UNYOC meeting logoSubmitted by Denise Smith, Conference Planning Cochair, McMaster University, and Jennifer McKinnell, Conference Planning Cochair, McMaster University

The Upstate New York and Ontario Chapter (UNYOC) held its annual meeting November 14–16, 2018, at the picturesque Queen’s Landing Hotel. This Georgian-style venue located in Niagara-on-the-Lake, ON, is a quaint, historic Canadian town that is so close to the United States border, its residents often pick up US cell phone signals.

To acknowledge hosting this year’s meeting across the border, the theme, “Crossing Borders, Breaking Boundaries,” focused on challenging participants to consider ways that they can break from traditionally accepted norms in the workplace and in the health sector.

Three keynote speakers were featured over two days.

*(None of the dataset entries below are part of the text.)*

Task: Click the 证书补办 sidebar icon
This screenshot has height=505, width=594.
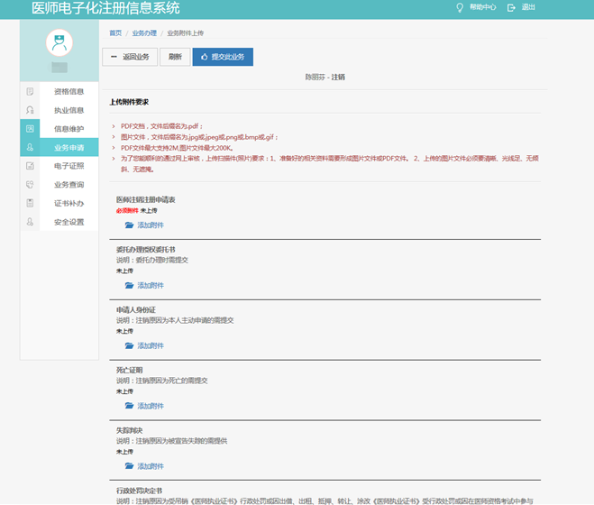Action: pyautogui.click(x=30, y=203)
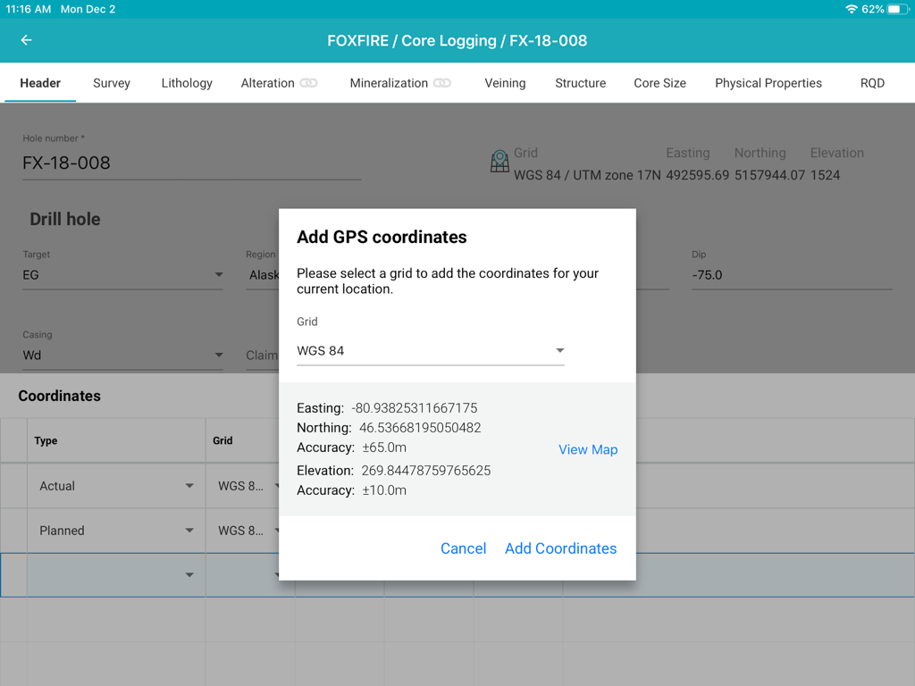The width and height of the screenshot is (915, 686).
Task: Click the View Map link
Action: click(588, 449)
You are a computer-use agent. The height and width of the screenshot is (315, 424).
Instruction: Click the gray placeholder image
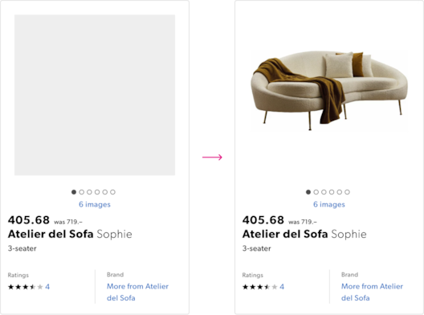click(x=95, y=95)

Ellen Amster, McMaster University, spoke about the humanity of medicine and understanding the meaning of medical practices through a humanities lens. Specifically, she addressed what she believes is an existential crisis in medicine that is manifesting itself as physician discomfort with evidence-based medicine, caregiver burnout, and clinician ambivalence over empathy for the patient and the self. Through the intersection between the medical humanities and the history of evidence-based practice, Amster explained ways of returning to the basic reality of seeing the meaning of medical practice.

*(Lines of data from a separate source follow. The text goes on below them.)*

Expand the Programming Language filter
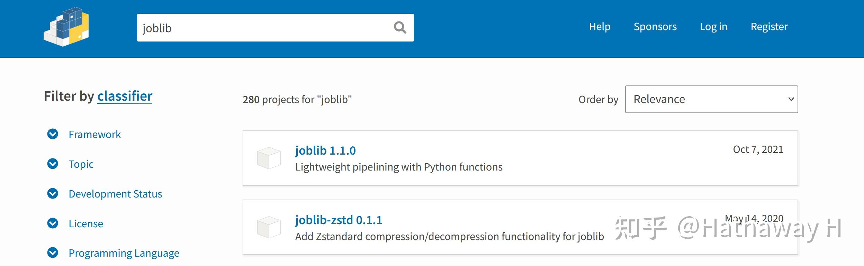This screenshot has height=266, width=864. click(124, 253)
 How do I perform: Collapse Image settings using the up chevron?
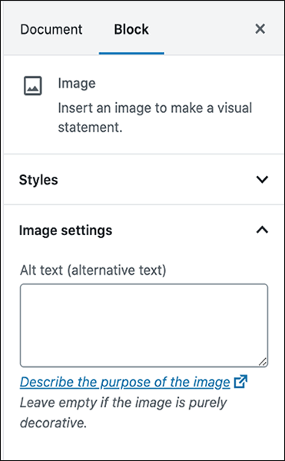coord(262,230)
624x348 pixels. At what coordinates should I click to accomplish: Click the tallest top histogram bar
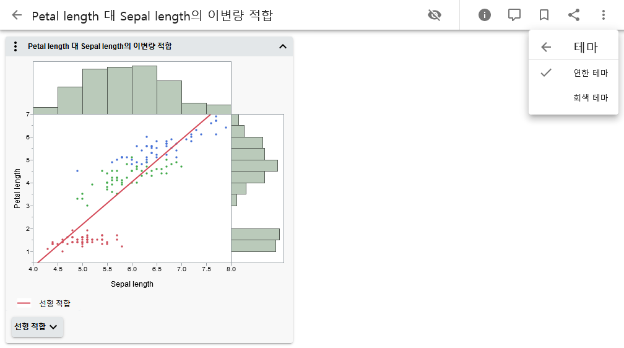pos(144,90)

The second speaker, Karen Heisig, the board chair of the Western New York Chapter of the American Foundation for Suicide Prevention, shared her passion for changing the culture of mental health awareness by explaining risk factors, preventative measures, and warning signs that an individual might be considering death by suicide. She included in her talk current statistics and research evidence to help participants better understand the warning signs that someone might be thinking about suicide and what we can do if we are concerned about someone.

Finally, Robin Brennan, Woodview Mental Health and Autism Services Ontario, and Irene O’Connor, doctoral candidate at McMaster University, challenged participants to consider the changing work environment and how vocational programs, like the one they offered, can accommodate employees with autism spectrum disorder (ASD) to reduce bias in the workplace and set up these employees for success. Results from a unique vocational training program for individuals with ASD implemented across several departments at McMaster University were discussed.

This year’s continuing education session offered participants a chance to “peek under the hood” of their library websites and guides. Susanna Galbraith, McMaster University, and Andy Hickner, Interprofessional Health Sciences Library and Information Commons, Seton Hall University, Nutley, NJ, taught participants how to harness web analytics to see how library guides are being used, how to make guides accessible to users with disabilities, and usability methods that can improve a website.

In addition to invited guests and teachers, the conference offered several opportunities for local chapter members to participate. Four lightning talks and six twenty-minute papers were presented across two days, which included a variety of subjects ranging from understanding the opioid crisis to re-visioning a library service model.

The conference planning cochairs extend their gratitude to all the sponsors of this year’s meeting, with special thanks to Gold-Level sponsors: EBSCO Health and Wolters Kluwer. The conference planning cochairs also thank all members of the Conference Planning Committee and the incredible staff at Queen’s Landing, who helped make this year’s event a success.